The exact duties of Canadian police forces vary significantly. Some police services are responsible for municipal by-law enforcement, and because Canada has only two provincial organizations dedicated exclusively to criminal law enforcement, many large police forces maintain investigative units specialized in technical or financial crimes. In some provinces, police forces are obliged to investigate all traffic collisions, regardless of whether or not they resulted in injuries or serious damage.

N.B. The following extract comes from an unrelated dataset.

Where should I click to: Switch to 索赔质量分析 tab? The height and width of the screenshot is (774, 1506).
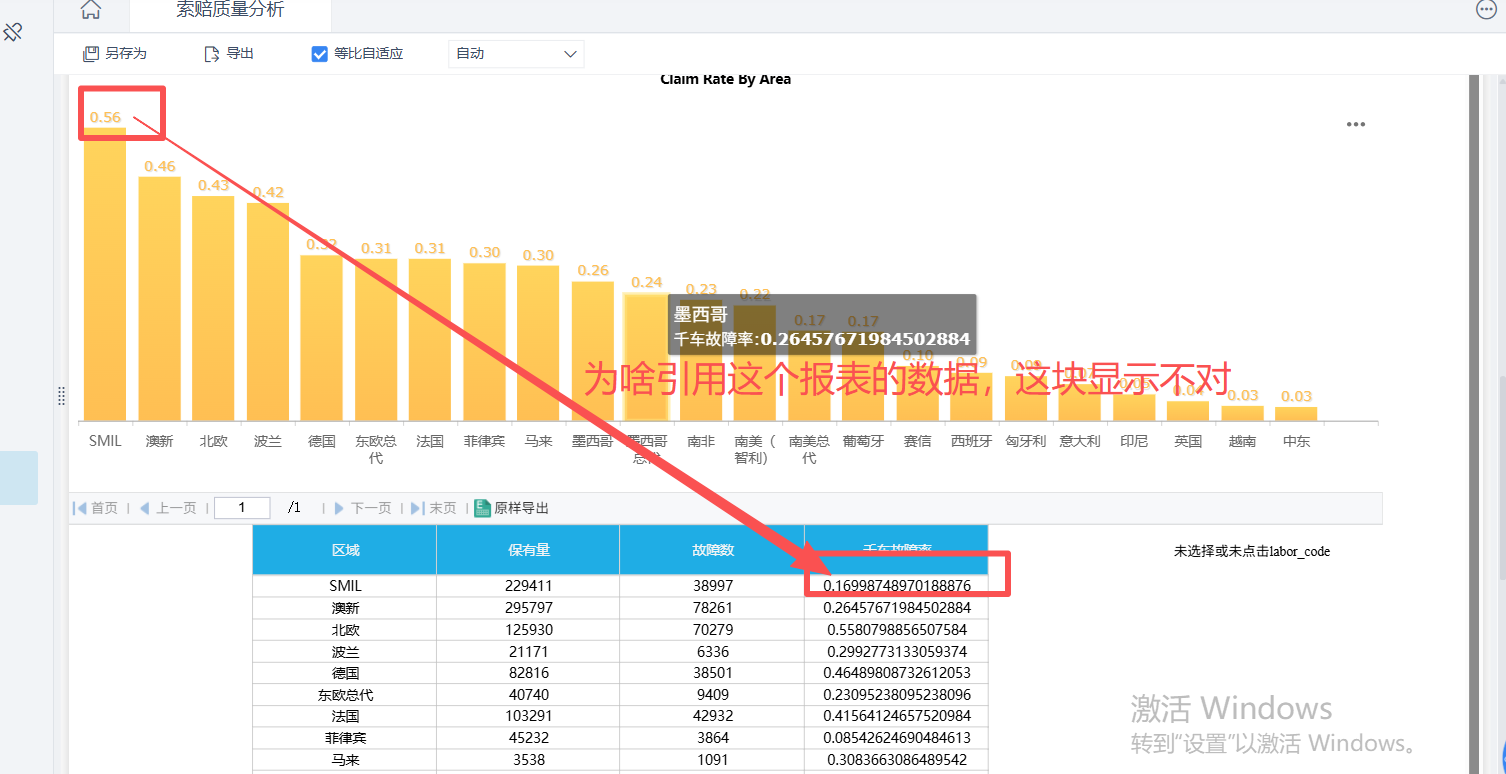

An increasing share of Canadian communities and police forces have adopted tiered police service delivery models, which reduce the responsibilities — but not powers or mandate — of police services and police officers, usually by employing unarmed peace officers to respond to lower-risk emergencies or enforce traffic regulations.

Federal
The federal government maintains two police forces: the Royal Canadian Mounted Police (RCMP); the Canadian Forces Military Police (CFMP).

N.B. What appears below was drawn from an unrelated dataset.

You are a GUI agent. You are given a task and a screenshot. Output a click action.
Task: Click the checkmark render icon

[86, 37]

The RCMP's first responsibility is the enforcement of federal laws, although contract policing for provinces, territories, municipalities, and First Nations is at the "heart of what the RCMP does." In addition to its contracts with three territories, eight provinces, 150 municipalities, and more than 600 Indigenous communities, the RCMP is responsible for border integrity; overseeing Canadian peacekeeping missions involving police; managing the Canadian Firearms Program, which licenses and registers firearms and their owners; and the Canadian Police College, which provides police training to Canadian and international police forces. The force has faced criticism for its uniquely broad mandate, and a partially-redacted 2019 memo to then-Minister of Public Safety Bill Blair "confirmed" for the Minister that "federal policing responsibilities have been and are being eroded to meet contract demands." Between 2012 and 2020, the RCMP gradually closed its money laundering and financial crimes units in British Columbia and Ontario, and in 2019, there were no RCMP officers in B.C. dedicated to investigating money laundering. In 2021, an all-party federal parliamentary committee recommended terminating the RCMP's contract policing program, and Public Safety Minister Marco Mendicino was mandated to conduct a review of RCMP contract policing when he took office in 2022.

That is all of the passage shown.